Oct. 31 (Bloomberg) -- The Turkish lira weakened for the first day in eight, snapping its longest streak of appreciations in fifteen months, after the central bank provided 21 billion liras at its benchmark rate of 5.75 percent.
The lira declined 0.7 percent to 1.7566 per dollar at 11:58 a.m. in Istanbul, paring this month’s advance to 5.9 percent. The currency has lost 12 percent this year due to investor concern that the European debt crisis will worsen Turkey’s large current-account deficit.

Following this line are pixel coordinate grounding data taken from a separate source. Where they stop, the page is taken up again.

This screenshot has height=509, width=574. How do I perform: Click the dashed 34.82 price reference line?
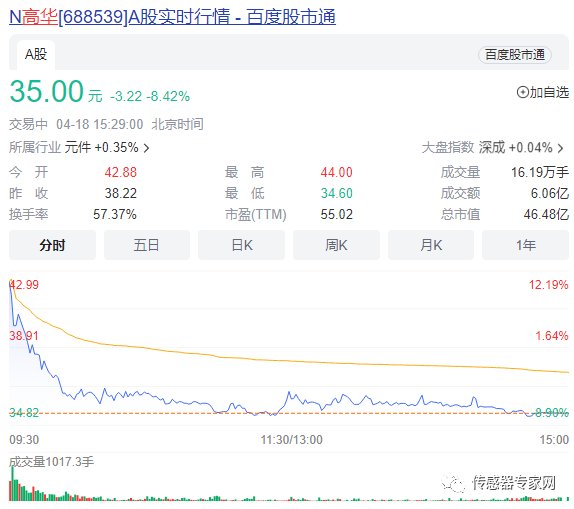tap(289, 413)
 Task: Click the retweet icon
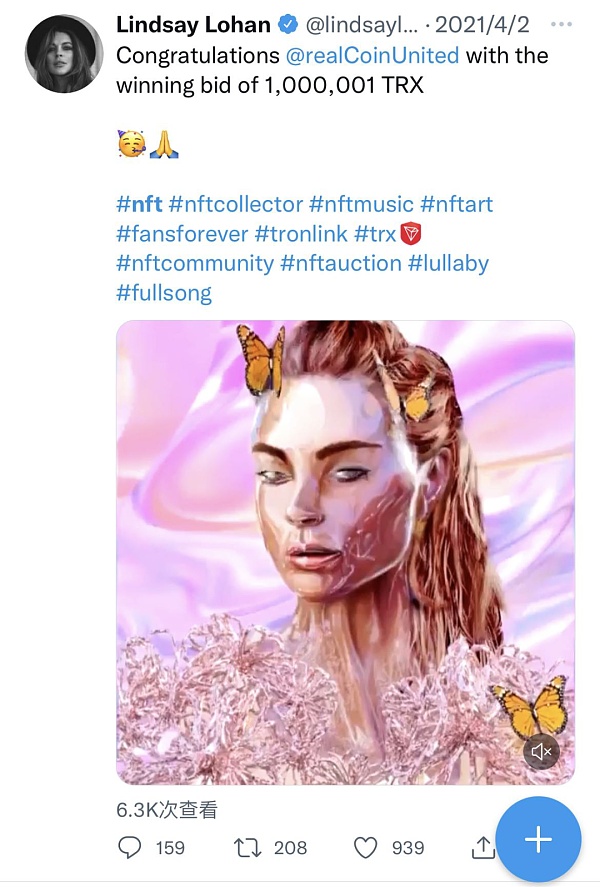(246, 847)
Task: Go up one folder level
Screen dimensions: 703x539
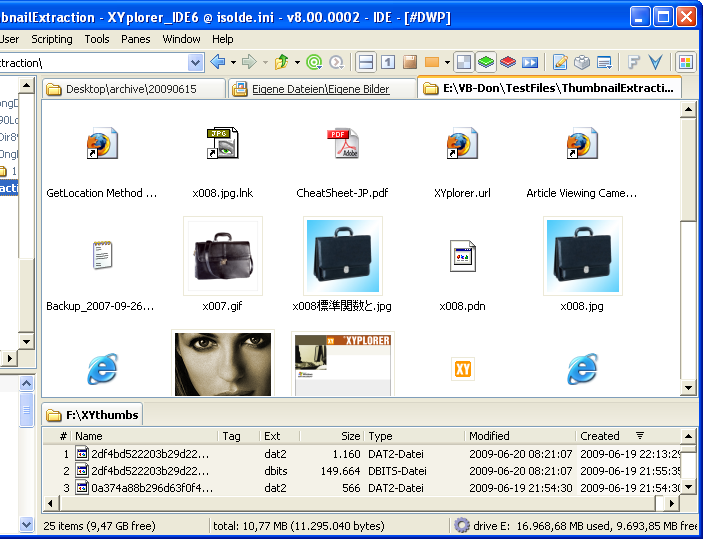Action: (x=280, y=62)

The central bank lent 21 billion liras ($12 billion) in a two-week repo auction at its benchmark rate of 5.75 percent today, after getting 38.8 billion liras of bids from banks. The bank has also been providing additional funds to largest banks since Oct. 20 at 12 percent annual rate. It opened a two-week repo auction today because Turkish markets will be closed for the first three days of next week due to a religious holiday.
“The crunch in the lira is lessening and the volume of borrowing at the repo for the primary dealers will be relatively less today,” Baris Karaayvaz, a currency trader at Turkiye Garanti Bankasi AS, said in e-mailed comments. “For that reason, some investors may be shifting toward foreign exchange.”
Yields for two-year benchmark debt fell 2 basis points, 0.02 percentage points, to 9.74 percent, a Turk Ekonomi Bankasi index of the securities showed, declining for a third day.